[Entries on finding words and elements]
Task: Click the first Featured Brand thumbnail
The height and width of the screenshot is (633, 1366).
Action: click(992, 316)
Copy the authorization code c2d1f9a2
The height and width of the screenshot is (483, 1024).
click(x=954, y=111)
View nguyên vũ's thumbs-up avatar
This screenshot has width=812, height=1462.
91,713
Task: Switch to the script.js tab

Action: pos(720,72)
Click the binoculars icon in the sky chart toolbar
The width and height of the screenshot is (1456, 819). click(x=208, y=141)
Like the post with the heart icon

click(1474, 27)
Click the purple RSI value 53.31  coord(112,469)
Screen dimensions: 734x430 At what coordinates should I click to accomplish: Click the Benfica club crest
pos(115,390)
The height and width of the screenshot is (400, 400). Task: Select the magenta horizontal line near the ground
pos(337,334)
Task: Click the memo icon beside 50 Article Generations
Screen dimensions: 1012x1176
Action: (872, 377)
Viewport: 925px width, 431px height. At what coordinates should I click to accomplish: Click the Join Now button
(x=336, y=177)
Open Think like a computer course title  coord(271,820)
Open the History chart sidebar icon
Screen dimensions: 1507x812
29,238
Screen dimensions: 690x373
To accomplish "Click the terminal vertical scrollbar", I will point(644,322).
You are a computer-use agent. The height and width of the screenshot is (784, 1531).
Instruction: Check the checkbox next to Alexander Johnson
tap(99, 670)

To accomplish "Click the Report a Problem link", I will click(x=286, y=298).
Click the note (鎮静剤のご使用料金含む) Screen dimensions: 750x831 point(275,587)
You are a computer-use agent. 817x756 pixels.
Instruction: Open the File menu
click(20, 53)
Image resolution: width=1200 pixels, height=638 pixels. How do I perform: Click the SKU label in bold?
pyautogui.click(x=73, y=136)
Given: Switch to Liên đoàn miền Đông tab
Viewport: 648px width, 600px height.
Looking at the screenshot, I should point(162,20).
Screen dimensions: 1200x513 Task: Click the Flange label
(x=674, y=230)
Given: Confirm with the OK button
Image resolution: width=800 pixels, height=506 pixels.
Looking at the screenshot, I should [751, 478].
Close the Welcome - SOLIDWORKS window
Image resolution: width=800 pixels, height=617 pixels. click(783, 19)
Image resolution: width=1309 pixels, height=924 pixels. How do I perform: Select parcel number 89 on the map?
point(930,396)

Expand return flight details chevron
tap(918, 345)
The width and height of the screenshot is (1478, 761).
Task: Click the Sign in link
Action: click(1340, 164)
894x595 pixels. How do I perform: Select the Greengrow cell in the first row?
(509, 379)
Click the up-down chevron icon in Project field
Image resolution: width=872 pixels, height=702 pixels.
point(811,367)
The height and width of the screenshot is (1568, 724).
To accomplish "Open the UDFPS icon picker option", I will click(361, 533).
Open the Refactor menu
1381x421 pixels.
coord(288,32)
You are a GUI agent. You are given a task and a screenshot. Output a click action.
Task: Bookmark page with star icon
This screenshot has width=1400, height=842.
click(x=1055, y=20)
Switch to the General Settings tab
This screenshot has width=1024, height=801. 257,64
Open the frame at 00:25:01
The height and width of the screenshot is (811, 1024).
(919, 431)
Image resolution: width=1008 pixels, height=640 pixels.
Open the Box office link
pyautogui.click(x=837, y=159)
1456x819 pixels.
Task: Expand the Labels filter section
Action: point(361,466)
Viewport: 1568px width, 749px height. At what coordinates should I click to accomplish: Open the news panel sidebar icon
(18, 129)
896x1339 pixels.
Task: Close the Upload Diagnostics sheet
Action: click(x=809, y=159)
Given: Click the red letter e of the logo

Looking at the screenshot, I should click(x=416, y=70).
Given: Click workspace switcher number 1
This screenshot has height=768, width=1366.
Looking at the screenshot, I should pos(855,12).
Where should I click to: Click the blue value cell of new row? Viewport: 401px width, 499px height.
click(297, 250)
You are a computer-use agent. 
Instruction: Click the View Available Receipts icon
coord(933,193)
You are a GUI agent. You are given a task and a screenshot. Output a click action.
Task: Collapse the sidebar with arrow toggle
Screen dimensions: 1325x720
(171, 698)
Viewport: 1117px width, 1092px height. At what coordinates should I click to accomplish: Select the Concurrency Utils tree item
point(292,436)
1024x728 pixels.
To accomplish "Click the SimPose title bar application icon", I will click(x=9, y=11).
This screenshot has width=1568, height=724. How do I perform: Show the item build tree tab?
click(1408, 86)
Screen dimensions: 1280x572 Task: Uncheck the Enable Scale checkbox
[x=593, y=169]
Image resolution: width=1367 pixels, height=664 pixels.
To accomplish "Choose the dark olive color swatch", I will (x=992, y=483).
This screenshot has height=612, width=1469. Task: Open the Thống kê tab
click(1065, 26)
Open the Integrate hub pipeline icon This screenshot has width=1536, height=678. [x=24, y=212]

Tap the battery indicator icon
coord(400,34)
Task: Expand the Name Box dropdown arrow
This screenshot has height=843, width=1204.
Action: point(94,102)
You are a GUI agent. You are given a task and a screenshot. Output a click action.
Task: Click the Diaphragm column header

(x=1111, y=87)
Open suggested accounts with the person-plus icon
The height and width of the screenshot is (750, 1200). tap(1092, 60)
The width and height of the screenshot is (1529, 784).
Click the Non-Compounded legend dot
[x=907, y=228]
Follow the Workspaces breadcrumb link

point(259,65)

◆ WHAT IS REQUIRED ◆
Report each line of the listing that contains the string "point".

◆ WRITTEN ANSWER ◆
To accomplish "Click the terminal vertical scrollbar", I will point(644,322).
Click the note (鎮静剤のご使用料金含む) Screen dimensions: 750x831 point(275,587)
Looking at the screenshot, I should point(162,20).
point(930,396)
point(811,367)
Action: point(361,466)
point(292,436)
Action: point(94,102)
point(259,65)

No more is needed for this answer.